▸ **SELECTED TEXT**:
☆ ☆ ☆ ☆

Subscribe

A Publication of WTVP

For successful entrepreneurs, the road into the business is often more clearly laid out than the route from involvement. However, a well-drawn roadmap for the endgame can be the difference between achieving success and missing the target on important life goals. As a result, preparing an effective exit plan can provide a valuable service.

Laying the Groundwork
Since a viable entrepreneurial exit strategy must take account of both where your client is today and where he or she would like to be in the future, exit planning should start with a comprehensive appraisal of business and personal finances. Many planners have found it valuable to start with a net-worth assessment with their clients. This not only helps to identify all available resources, but it also helps to match those resources against specific goals. The assessment process may also help you identify potential opportunities for client relationships unrelated to the exit plan.

☆ ☆ ☆ ☆

▸ **SOURCE EXCERPT**:
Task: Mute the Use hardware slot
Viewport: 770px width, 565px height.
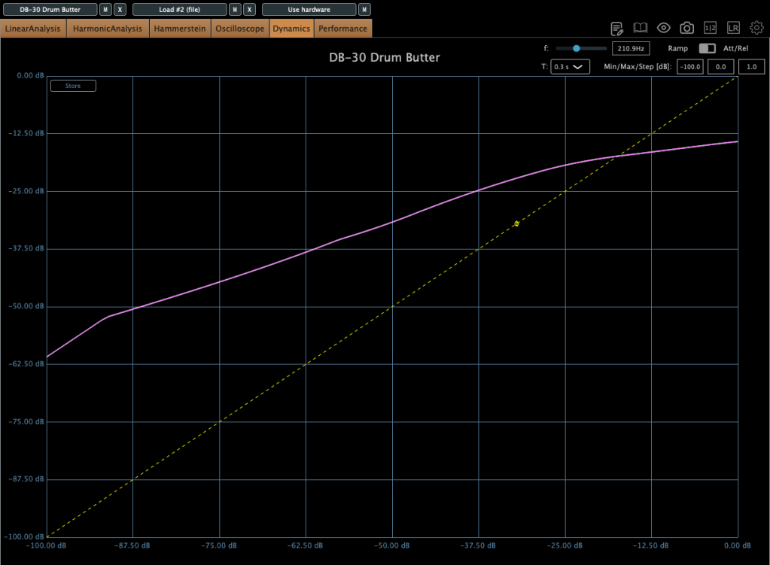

☆ ☆ ☆ ☆

▸ **SET EXERCISE A**:
Write out the exit-planning text again from "Laying the Groundwork" down to "the exit plan.", substituting "financial inventory" for "net-worth assessment".
▸ **SET EXERCISE B**:
In the exit-planning text, what should exit planning start with?
▸ **SET EXERCISE C**:
Summarize the exit-planning text in two sentences.

▸ **SOLUTION A**:
Laying the Groundwork
Since a viable entrepreneurial exit strategy must take account of both where your client is today and where he or she would like to be in the future, exit planning should start with a comprehensive appraisal of business and personal finances. Many planners have found it valuable to start with a financial inventory with their clients. This not only helps to identify all available resources, but it also helps to match those resources against specific goals. The assessment process may also help you identify potential opportunities for client relationships unrelated to the exit plan.

▸ **SOLUTION B**:
A comprehensive appraisal of business and personal finances.

▸ **SOLUTION C**:
For entrepreneurs, a well-drawn exit plan can decide whether important life goals are achieved or missed. Such planning should begin with a comprehensive appraisal of business and personal finances, often through a net-worth assessment that identifies available resources and matches them against specific goals.